Development and Use of Optical Remote Sensing Methods for Studies of Megacity Air Pollution and Volcanic Gas Emissions
Optical Remote Sensing Techniques offers the opportunity to, in real-time, obtain line averaged measurements of gases in the lower and upper atmosphere. These techniques easily offer themselves to automatization, which increases their usability for e.g. risk-assessment of remotely situated volcanoes and routine monitoring of air pollution levels in urban areas.
In 2007, a milestone in human history will be passed when half of the world’s population will be living in urban areas. Of these approximately 300 millions will be living in Megacities, defined as urban agglomerations with more than 10 million people.
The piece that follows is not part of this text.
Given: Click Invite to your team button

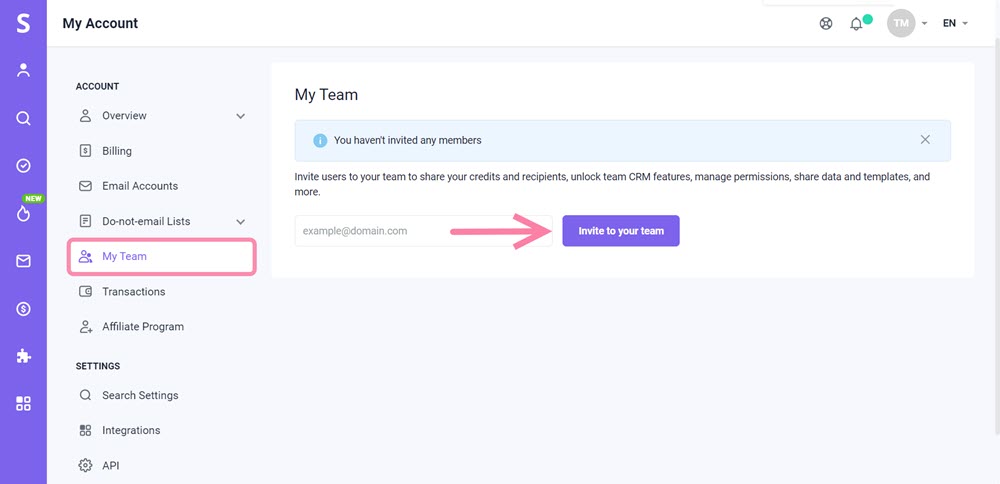Looking at the screenshot, I should (621, 231).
These large urban settlements cause problems with air pollution, problems worsened by the use of low-efficiency combustion techniques. At the same time, approximately 500 million people are living near active volcanoes. People strongly affected by the risk these volcanoes pose on their surroundings and by the emissions of sulphuric and halogenic gases.
This thesis deals with the development and use of one Optical Remote Sensing technique, Differential Optical Absorption Spectroscopy (DOAS), for studying air pollution in Megacities, applied to México City and Beijing, and for monitoring of emissions of volcanic gases. A measurement technique for determining the speed and altitude of a gas plume using a DOAS-based instrument has been developed. Also, a method for creating tomographic reconstructions of the gas concentration in a cross section of a gas plume has been developed together with a novel instrument for performing fixed point automatic measurements on gas plumes.